What Still Requires Human Judgment
The graph does not replace judgment. It restructures where judgment is applied.
• Buffer sizing: The graph shows current buffer depth and replenishment rate, but the decision about how much buffer is enough is a decision node. It depends on risk tolerance, the consequences of constraint starvation, and the cost of holding work-in-progress. The graph records the decision and surfaces when actual depth deviates from the decided target. The monitoring is automatic. The sizing is deliberate.
• Rope tension: The blocked-by structure enforces the rope, but the decision about how tightly to couple upstream release to constraint consumption — whether to allow slack, whether to pre-release speculatively — is a decision node whose consequences live in the graph.
• Throughput elicitation: Throughput values on intents must be set by someone. The graph carries the values and propagates them structurally, but it does not solve the elicitation problem. QFD practitioners know how hard customer priority elicitation is. This system assumes someone supplies the values.
• Joint cost allocation: When a constraint serves multiple products, the graph shows the structural dependency clearly but doesn’t derive an allocation rule. The allocation is a decision node — a deliberate choice recorded with alternatives considered and scope governed, rather than a fact computed from structure.
Summary
The intent graph does not implement Throughput Accounting and Critical Chain as overlays on a project management system. It makes them structural properties of the same representation that tracks what needs to exist, what depends on what, and what has been produced.
Throughput propagates through the dependency edges that determine workability. The constraint is the agent scope with the most queued red workable intents. The buffer is those intents in priority order. The rope is the blocked-by structure that prevents upstream overproduction. The opportunity cost register is the set of red intents with throughput values that sit in a constrained scope while something else runs.

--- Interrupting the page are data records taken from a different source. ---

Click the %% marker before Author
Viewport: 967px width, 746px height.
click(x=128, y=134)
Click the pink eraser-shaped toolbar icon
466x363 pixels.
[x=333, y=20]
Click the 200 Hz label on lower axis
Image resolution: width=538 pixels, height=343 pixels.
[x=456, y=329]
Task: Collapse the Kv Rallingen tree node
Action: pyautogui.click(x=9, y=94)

None of this requires a separate financial model, a scheduling algorithm, or a resource leveling spreadsheet. It requires a graph whose nodes carry test conditions and throughput values, whose edges carry dependency and satisfaction relationships, and whose current state is always queryable by any actor — human or LLM — who needs to know what to do next.
The deepest claim
What Goldratt always needed — and rarely had — was a live, queryable representation of the full constraint system that updates in real time as work moves through it. The intent graph is that representation. Throughput Accounting and CCPM are not imposed on it as methodology. They are what it looks like when you read what the graph already shows.